3724 Belgian Saison

Folks, searched board and cannot find this answer. There is a lot of info about fermenting this yeast at high temps. My question is that I fermented for 5 weeks at 94 degrees but what do I do now? Current gravity is 1.004. At 94 the yeast is still quite suspended. Should I lower temp to 72 or even lower to crash the yeast in secondary?
Thanks in advance, Marty

Holy cow, dude! Yeah, lower the temp to your room temperature for a few days and then go even colder, down to near freezing for a week or two. I’m sure the beer is very much done by now and the yeast are in suspension because of the temperature. Wow, I honestly never heard of anyone ever keeping a beer that long at that temp! Really curious how this “baked beer” will turn out. Please tell when you taste it!

i’m also very curious. that strain has a crazy high temperature range. let us know!

Thanks! I will post an update after a couple more weeks at lower temps. Even right now the samples taste great so we will see.

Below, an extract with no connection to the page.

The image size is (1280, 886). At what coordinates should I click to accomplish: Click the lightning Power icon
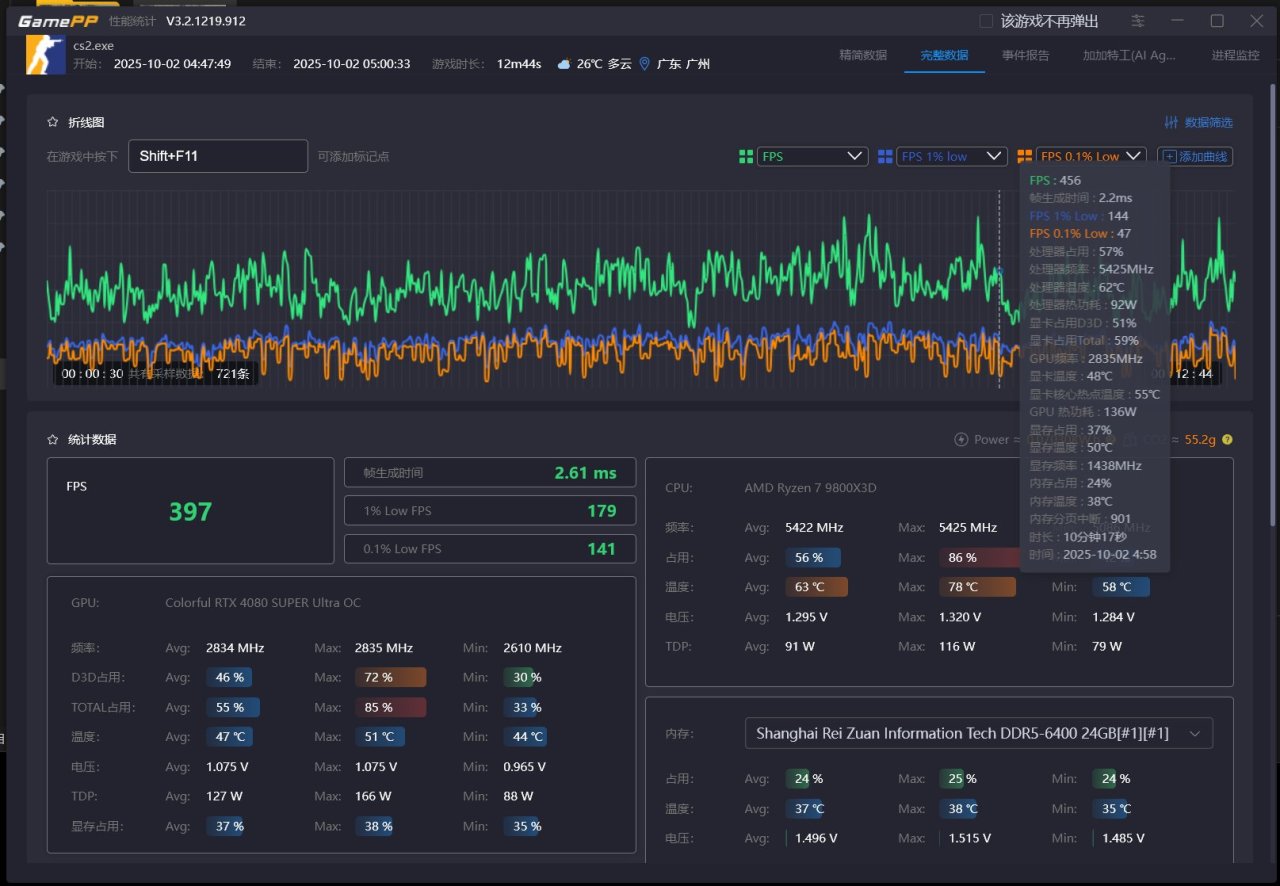[x=961, y=439]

Here is the verdict… After 5 weeks at 94F my Farm House Ale was down to 1.004. Lowered temp to 50 and let it rest another 2 weeks. Racked to a carboy this morning. Had to taste it of course and it is absolutely delicious. It has the perfect blend of farmhouse spicyness and the wonderful flavors that make a great saison. Hold it, if you sample your latest batch before work…??? Now back to the point… This is a marvelous yeast as long as you are patient and can ferment hot enough. it “stuck” at 1.030 just like the message boards said it would, but in the end fermentation finished up just fine.

That’s great! Congratulations!

Believe it! This yeast works great at those high temps. I use this yeast during the warm spring and fall of Texas. My garage is 80-100 degrees, and I just let that carboy sit for 5 weeks. My saisons have finished from 1.001-1.008 and taste great. These are well hopped, all malt beers with no spices and they come out with no yucky phenolics or off flavors. I usually pitch the yeast at about 68-70 and then let it go up from there. I do occasionally add some fresh English/American yeast at bottling just to make sure the bottles carbonate. This way I can store the beer at house temp and still make sure they carbonate. I do bottle my saisons, because I like the carbonation level better than I can get in my keg, and it is not a beer I drink on a daily basis. They stick around for a little too long if I keep it in a keg.

I’ve had good results with taking this strain to some crazy temps as well. Starts great but finishes sloooooooow.